The Social Security Death Master File has been a source of some consternation within the life insurance industry for some time now as a result of issues stemming from the ways in which it is updated. However, new data from the federal government shows that many of these might be problematic at a baseline level for the Social Security Administration.
The Government Accountability Office recently issued an acknowledgement that, after a thorough review, it found numerous problems with the SSA's Death Master File that could prove extremely problematic for consumers and life insurance issuers alike, according to a report from Life Health Pro. Specifically, the GAO said that the list's issues often relate to the ways in which SSA collects, verifies and maintains data about Americans who have died, and all of these problems typically lead to death information that is at least untimely, if not in some ways inaccurate. Perhaps the most egregious of these is that the agency does not independently verify all reports of a person's death before putting them into the DMF, meaning that an inaccurate report of an incident could lead to major problems for both a person and the insurer issuing his or her life policy.

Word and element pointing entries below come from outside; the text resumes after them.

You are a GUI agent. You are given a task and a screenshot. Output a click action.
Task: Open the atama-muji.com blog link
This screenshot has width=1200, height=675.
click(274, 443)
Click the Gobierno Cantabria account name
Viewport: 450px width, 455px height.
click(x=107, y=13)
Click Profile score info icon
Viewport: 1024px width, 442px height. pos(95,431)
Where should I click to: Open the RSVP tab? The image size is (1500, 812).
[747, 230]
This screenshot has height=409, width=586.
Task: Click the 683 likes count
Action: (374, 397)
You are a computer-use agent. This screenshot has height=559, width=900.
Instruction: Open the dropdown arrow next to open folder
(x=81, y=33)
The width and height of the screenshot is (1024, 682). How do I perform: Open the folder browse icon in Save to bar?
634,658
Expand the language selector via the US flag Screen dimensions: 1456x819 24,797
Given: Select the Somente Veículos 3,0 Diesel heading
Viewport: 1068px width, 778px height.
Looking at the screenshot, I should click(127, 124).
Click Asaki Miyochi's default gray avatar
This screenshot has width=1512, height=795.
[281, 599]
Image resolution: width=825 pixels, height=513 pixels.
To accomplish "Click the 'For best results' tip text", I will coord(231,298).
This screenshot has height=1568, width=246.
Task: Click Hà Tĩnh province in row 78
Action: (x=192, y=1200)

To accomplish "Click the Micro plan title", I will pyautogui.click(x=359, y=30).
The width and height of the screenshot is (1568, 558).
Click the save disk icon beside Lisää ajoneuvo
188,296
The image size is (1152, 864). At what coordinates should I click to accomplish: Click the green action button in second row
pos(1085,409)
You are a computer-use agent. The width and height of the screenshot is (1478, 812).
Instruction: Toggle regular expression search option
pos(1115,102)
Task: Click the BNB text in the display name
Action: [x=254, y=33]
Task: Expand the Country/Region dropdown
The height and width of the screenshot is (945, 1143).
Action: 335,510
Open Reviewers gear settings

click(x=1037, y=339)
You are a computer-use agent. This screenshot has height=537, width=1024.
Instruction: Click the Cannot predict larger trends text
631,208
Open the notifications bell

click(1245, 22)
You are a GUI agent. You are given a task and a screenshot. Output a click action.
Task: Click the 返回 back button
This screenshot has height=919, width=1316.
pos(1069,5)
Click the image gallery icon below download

What does this mean for the industry?
Of course, one of the biggest reasons the Death Master File has been in the news so much in recent years is that state regulatory agencies have been going through the data contained therein as a means of finding potential areas in which life insurers have erred in not issuing funds to beneficiaries of those who have died, the report said. But, with this revelation, it seems that there may be problems on the other end. Further, it should be noted that in early December, the National Association of Insurance Commissioners agreed to review the ways in which states were going to be able to comb the DMF and reach settlements with insurers it finds to be potentially withholding funds from beneficiaries.
Life insurance issuers should keep close tabs on the ways in which these potential issues are handled going forward, as a means of making sure that they are completely aware of and compliant with any potential changes to the rules related to the ways they access and make use of information listed in the Death Master File. This might include changes at both state and federal levels, and any discrepancies could create potential headaches going forward.